Dalam tradisi memanen padi secara tradisional di Kayong utara, yang dikenal dengan istilah "ngetam", masyarakat memiliki sebuah alat bantu dan aturan yang penting: tali timbong. Tali timbong adalah tali pembatas yang sengaja dibuat untuk menandai batas area kerja setiap pemanen atau kelompok dalam satu ladang. Terkait dengan ini, terdapat sebuah pantangan kerasyaitu Pantang Memutus Tali Timbong saat ngetam.

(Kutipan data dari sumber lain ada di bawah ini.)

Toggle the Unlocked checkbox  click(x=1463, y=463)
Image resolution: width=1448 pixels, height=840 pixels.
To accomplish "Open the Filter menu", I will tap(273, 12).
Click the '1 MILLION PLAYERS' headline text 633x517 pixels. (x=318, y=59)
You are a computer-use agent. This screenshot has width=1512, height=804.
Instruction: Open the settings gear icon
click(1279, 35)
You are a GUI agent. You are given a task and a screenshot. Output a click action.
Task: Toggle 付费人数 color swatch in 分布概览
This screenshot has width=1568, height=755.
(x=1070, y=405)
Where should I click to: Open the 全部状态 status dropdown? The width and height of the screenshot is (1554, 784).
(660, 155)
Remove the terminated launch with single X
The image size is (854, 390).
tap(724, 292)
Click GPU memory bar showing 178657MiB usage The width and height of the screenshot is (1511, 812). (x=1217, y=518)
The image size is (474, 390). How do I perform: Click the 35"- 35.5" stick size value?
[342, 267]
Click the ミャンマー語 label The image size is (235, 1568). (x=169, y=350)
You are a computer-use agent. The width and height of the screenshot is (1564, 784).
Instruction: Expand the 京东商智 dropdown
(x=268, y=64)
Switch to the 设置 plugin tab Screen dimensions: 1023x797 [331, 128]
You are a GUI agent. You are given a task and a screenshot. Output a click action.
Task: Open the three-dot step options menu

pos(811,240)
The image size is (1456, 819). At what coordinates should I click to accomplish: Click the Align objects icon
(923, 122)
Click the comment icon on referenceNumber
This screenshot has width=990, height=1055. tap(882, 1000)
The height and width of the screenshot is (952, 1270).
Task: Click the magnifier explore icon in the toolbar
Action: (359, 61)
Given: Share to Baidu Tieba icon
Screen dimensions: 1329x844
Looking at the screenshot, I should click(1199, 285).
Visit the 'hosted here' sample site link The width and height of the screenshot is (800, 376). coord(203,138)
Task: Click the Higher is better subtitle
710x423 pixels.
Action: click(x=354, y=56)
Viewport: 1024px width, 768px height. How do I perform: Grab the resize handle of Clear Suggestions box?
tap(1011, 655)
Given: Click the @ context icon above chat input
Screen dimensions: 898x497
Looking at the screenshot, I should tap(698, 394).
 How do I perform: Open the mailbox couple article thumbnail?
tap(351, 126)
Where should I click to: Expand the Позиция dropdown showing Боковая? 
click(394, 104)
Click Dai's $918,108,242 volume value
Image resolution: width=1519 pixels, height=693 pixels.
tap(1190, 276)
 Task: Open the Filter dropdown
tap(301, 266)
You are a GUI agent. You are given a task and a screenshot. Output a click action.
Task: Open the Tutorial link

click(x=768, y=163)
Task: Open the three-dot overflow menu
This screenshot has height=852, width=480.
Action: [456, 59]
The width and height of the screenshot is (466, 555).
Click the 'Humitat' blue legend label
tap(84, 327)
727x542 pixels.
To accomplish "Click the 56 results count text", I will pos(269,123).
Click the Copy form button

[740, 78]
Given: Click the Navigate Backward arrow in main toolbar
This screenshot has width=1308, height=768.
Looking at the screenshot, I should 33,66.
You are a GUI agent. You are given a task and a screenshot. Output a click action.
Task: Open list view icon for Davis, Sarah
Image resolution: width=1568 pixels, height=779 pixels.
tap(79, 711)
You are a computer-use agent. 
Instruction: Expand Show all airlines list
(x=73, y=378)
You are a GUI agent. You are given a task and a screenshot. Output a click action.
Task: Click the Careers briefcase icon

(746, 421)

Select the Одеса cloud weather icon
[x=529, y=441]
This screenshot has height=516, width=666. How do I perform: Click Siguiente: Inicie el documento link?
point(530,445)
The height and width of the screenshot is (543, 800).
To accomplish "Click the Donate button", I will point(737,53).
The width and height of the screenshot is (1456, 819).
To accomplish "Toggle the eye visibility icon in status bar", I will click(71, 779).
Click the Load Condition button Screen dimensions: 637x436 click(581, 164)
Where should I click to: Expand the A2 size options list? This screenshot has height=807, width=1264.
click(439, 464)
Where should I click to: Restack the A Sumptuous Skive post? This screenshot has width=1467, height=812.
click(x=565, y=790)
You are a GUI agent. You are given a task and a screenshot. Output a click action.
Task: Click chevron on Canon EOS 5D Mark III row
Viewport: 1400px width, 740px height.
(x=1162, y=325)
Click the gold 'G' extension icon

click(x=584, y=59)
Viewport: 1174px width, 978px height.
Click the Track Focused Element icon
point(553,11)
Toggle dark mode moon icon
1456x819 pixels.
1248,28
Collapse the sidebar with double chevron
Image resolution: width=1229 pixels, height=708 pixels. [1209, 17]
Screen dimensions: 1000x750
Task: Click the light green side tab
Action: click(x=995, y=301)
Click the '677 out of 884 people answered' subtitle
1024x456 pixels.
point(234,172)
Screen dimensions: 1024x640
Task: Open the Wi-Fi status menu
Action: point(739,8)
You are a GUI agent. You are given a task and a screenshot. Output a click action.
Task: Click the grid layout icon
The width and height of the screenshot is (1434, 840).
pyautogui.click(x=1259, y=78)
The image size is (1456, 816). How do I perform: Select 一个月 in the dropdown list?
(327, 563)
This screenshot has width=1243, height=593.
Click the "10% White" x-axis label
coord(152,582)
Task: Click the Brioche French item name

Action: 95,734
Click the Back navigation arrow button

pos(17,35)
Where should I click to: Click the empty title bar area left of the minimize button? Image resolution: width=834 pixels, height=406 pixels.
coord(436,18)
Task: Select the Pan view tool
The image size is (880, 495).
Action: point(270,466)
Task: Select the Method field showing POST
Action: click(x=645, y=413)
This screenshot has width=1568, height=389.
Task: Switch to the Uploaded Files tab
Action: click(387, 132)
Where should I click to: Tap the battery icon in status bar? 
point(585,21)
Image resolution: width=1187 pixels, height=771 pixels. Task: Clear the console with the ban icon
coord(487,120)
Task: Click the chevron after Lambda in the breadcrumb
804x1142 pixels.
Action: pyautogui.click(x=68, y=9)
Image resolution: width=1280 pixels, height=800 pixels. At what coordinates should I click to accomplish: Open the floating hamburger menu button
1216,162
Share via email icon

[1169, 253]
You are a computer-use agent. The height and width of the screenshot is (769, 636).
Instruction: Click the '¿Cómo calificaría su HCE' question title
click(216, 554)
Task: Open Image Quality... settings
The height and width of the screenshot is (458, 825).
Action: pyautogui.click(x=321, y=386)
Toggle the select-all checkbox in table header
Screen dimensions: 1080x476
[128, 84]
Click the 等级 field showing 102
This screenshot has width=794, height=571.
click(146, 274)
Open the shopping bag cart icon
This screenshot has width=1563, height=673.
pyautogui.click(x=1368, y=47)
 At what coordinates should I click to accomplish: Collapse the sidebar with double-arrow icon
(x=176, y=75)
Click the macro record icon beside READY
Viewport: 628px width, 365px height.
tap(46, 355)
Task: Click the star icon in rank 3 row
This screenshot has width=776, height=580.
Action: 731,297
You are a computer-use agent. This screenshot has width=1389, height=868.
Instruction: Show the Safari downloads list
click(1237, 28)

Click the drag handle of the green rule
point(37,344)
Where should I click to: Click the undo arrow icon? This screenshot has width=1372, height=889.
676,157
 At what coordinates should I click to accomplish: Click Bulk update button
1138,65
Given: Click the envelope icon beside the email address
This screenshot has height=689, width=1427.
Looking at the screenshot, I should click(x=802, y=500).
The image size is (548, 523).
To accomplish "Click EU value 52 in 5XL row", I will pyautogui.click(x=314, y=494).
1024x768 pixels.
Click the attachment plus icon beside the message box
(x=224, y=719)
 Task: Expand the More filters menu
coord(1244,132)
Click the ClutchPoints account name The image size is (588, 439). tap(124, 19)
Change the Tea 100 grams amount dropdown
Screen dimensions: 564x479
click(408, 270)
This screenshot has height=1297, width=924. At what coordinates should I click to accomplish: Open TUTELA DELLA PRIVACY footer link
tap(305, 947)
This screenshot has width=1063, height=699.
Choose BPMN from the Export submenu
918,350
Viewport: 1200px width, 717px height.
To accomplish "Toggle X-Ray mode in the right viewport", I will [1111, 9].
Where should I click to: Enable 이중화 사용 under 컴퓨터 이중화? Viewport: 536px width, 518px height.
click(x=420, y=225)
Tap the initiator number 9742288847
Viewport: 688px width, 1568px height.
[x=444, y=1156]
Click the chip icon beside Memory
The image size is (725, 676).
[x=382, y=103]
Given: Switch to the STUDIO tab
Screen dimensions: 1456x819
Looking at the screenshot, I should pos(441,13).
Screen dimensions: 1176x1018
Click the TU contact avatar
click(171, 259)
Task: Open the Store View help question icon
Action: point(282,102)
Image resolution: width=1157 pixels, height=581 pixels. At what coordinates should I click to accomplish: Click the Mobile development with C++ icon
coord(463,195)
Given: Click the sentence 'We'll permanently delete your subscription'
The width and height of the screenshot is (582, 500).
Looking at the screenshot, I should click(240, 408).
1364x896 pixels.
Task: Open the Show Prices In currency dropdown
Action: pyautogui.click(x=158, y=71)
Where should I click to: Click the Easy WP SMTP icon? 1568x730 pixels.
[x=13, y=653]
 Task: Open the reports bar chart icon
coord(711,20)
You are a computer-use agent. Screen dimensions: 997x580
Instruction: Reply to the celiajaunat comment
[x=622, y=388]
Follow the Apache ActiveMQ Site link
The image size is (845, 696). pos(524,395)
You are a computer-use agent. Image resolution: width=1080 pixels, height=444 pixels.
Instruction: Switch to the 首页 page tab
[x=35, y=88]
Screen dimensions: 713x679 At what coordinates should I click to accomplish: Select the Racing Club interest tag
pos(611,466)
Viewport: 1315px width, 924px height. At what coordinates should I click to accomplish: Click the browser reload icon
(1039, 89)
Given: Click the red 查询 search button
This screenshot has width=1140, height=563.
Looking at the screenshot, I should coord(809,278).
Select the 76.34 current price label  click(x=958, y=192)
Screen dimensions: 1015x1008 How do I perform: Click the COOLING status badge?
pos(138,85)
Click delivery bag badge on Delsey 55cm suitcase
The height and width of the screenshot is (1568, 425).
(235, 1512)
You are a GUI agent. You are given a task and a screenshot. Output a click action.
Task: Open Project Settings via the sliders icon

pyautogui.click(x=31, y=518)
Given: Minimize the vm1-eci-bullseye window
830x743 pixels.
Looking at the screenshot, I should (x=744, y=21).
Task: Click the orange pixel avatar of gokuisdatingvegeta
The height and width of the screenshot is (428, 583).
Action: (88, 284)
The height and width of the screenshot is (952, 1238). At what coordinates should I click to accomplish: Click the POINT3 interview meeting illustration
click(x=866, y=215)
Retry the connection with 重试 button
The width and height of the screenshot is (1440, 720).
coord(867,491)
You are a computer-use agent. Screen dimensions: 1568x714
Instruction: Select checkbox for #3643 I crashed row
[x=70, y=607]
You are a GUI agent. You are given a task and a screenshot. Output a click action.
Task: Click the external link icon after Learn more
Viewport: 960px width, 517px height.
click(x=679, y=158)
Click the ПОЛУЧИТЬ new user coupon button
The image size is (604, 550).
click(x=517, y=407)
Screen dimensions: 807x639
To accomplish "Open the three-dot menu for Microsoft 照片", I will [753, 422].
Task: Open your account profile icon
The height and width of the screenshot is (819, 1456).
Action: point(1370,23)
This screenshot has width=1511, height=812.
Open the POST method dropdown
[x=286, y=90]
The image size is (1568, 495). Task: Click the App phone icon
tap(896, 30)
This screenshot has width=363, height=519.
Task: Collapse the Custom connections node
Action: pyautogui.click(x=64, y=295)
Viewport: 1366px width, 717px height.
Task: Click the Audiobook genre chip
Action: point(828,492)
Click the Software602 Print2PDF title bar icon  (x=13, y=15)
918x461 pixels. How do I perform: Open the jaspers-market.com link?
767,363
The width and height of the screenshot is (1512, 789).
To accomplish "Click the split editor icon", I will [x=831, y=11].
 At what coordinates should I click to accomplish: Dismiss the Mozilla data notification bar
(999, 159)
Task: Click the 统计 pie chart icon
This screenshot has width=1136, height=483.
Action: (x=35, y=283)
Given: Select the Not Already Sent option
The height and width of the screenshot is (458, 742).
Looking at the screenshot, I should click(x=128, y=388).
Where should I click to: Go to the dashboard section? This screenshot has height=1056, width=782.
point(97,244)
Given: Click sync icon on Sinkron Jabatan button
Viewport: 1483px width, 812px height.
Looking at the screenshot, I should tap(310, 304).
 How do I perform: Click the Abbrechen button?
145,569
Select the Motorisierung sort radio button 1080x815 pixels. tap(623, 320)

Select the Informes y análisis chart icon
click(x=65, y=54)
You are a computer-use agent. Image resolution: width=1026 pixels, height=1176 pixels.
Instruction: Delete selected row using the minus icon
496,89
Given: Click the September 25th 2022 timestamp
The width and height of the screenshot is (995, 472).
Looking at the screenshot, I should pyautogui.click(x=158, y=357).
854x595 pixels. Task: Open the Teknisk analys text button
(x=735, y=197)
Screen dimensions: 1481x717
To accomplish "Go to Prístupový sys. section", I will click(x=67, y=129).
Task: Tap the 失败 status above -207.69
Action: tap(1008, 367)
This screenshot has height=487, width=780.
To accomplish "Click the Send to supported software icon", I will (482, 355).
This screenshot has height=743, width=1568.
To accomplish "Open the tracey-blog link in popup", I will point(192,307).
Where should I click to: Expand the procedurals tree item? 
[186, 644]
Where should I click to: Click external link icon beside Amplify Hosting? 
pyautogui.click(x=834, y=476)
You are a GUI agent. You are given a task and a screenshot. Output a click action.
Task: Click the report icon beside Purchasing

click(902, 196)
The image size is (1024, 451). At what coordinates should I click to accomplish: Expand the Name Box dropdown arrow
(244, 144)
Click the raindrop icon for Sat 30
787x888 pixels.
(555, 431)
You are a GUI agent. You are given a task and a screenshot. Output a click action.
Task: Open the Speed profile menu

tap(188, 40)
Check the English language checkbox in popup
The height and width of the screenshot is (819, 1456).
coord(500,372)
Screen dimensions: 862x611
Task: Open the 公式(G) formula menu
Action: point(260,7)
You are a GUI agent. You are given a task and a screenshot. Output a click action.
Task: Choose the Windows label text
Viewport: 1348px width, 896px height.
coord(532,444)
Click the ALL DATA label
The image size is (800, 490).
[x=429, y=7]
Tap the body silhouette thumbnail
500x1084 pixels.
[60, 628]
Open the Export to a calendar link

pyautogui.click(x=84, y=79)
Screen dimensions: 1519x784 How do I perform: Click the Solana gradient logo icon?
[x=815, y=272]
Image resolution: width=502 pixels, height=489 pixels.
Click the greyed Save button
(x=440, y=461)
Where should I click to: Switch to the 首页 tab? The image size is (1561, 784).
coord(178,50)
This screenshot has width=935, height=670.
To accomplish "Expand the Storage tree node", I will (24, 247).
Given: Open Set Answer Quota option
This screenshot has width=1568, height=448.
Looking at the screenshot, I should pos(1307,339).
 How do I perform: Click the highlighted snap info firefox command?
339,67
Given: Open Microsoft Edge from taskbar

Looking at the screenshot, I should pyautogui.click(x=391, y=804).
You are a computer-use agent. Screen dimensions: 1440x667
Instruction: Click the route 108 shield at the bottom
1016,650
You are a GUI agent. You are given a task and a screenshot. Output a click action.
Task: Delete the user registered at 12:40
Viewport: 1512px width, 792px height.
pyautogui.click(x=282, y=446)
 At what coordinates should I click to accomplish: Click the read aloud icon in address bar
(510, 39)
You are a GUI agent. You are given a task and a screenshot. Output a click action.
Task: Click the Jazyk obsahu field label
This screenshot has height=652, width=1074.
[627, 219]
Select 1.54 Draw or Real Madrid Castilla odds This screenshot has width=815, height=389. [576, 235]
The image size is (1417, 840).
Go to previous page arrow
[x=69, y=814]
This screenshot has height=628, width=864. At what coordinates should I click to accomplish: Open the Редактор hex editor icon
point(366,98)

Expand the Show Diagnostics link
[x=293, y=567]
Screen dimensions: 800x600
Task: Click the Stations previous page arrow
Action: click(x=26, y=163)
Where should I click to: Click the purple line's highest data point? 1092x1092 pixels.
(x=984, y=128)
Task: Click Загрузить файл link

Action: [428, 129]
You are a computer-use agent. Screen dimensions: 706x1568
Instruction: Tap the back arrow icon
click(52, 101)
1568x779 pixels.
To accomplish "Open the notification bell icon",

Jika pantangan ini dilanggar dan seseorang memutus tali timbong, dipercaya bisa berakibat kesialan. Kesialan ini bisa beragam bentuknya, mulai dari hasil panen yang buruk, kecelakaan saat bekerja, hingga nasib yang kurang beruntung dalam kehidupan sehari-hari.

Pesan moral utamanya adalah bahwa dalam bekerja, seseorang harus teratur dan memiliki kontrol. Tali timbong berfungsi sebagai visualisasi nyata dari batasan dan aturan. Memutusnya secara sembarangan menunjukkan perilaku tidak disiplin, tidak menghargai aturan, dan melanggar batas yang telah disepakati. Secara praktis, tali timbong sangat membantu dalam mengatur dan membagi area panen agar pekerjaan berjalan efisien. Dengan adanya batas yang jelas, setiap pemanen tahu persis bagian mana yang harus dikerjakan, menghindari tumpang tindih atau area yang terlewat. Memutus tali ini akan merusak sistem pembagian area, menyebabkan kekacauan.

 

PANTANG MENERIMA CABAI BERSAMBUT TANGAN

Dalam tradisi masyarakat kayong, terdapat pantangan unik terkait etika menerima pemberian, salah satunya adalah Pantang Menerima Cabai Bersambut Tangan. Pantangan ini menyatakan bahwa ketika seseorang diberi cabai (terutama dalam jumlah kecil atau sebagai bumbu), ia seharusnya tidak langsung menyambutnya dengan tangan kosong, melainkan harus diletakkan terlebih dahulu di suatu wadah atau alas. Jika pantangan ini dilanggar, dipercaya bahwa orang yang melakukannya bisa menjadi "buah omongan" atau sasaran gunjingan orang lain dengan hal-hal yang tidak baik. Konsekuensi ini sangat relevan dalam masyarakat, dimana reputasi dan pandangan sosial memiliki bobot yang besar.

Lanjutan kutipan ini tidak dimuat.